This skill guides creation of exceptional, publication-quality Mermaid diagrams that avoid cluttered "wall of boxes" syndrome. Generate syntactically correct code with exceptional attention to visual hierarchy and communication clarity.

The user provides diagramming requirements: a data model to visualize, a process to map, an architecture to illustrate, or relationships to clarify. They may include context about the audience, purpose, or level of detail needed.

Diagram Thinking

Before generating, understand the communication goal and commit to a CLEAR visual strategy:

  • Purpose: What insight should the viewer gain immediately? What decision does this inform?
  • Type: Pick the right tool: erDiagram for data models, flowchart for processes, sequenceDiagram for interactions, stateDiagram-v2 for lifecycles, classDiagram for OOP, C4Context for architecture. Each has a strength—use it.
  • Scope: What's essential vs. noise? 5-9 entities is optimal. Split complex systems into multiple focused diagrams.
  • Flow: How should the eye travel? Entry point to conclusion. Time flows left-to-right, hierarchy flows top-to-bottom.

CRITICAL: A great diagram tells a story. It has a clear focal point, logical flow, and intentional emphasis. Every element earns its place. If it requires explanation, it has failed.

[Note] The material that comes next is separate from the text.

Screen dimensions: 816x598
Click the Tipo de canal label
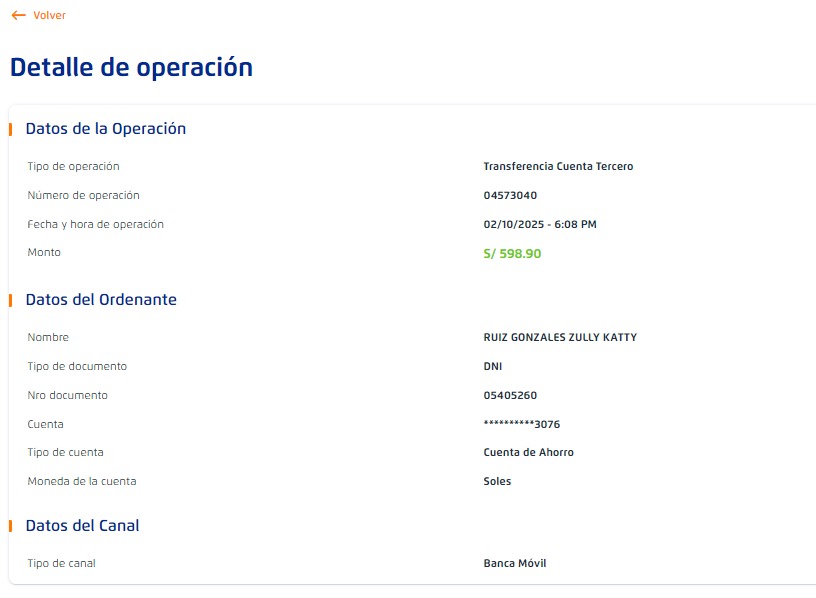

Then generate Mermaid code that is:

  • Syntactically correct and render-ready
  • Visually balanced with clear hierarchy
  • Appropriately detailed (not cluttered, not sparse)
  • Styled with intention and consistency

Diagram Excellence Guidelines

Focus on:

  • Relationships: Always show cardinality explicitly in ERDs (||--o{, }o--o{). Use semantic link styles: solid for required, dotted for optional, thick for critical paths. Label every connection with its meaning.
  • Hierarchy & Grouping: Use subgraphs to cluster related components. Choose direction (TB, LR) based on mental model. Let the layout breathe—Mermaid handles spacing well when you don't fight it.
  • Styling: Use classDef for semantic colors: blue=primary, green=success, red=error, gray=secondary. Limit to 3-4 intentional colors. Apply :::className to highlight what matters.
  • Precision: Include types in ERDs (uuid, varchar, timestamptz). Mark PK/FK/UK explicitly. Use realistic naming: snake_case for DB, PascalCase for classes, camelCase for methods.
  • Context: Add %% comments for sections. Use Note in sequence diagrams. Include titles when the diagram will stand alone.

NEVER create cluttered diagrams with more than 15 entities without subgraphs, floating entities with no connections, rainbow color schemes, generic labels like "Data" or "Process", mixed notation styles, or spaghetti lines that cross excessively—restructure instead.

Adapt complexity to the system. Simple models (3-5 entities) need minimal styling. Medium systems (6-12) benefit from subgraphs and color coding. Complex systems (13+) should be split into overview → domain → detail diagram sets.

IMPORTANT: Match diagram density to communication goal. Technical docs need attribute-level detail. Executive presentations need high-level boxes. Architecture reviews need clear boundaries. The same system produces different diagrams for different audiences.

Remember: Claude is capable of extraordinary diagramming work. Don't settle for generic boxes and arrows—create diagrams that produce immediate understanding and reward deeper inspection.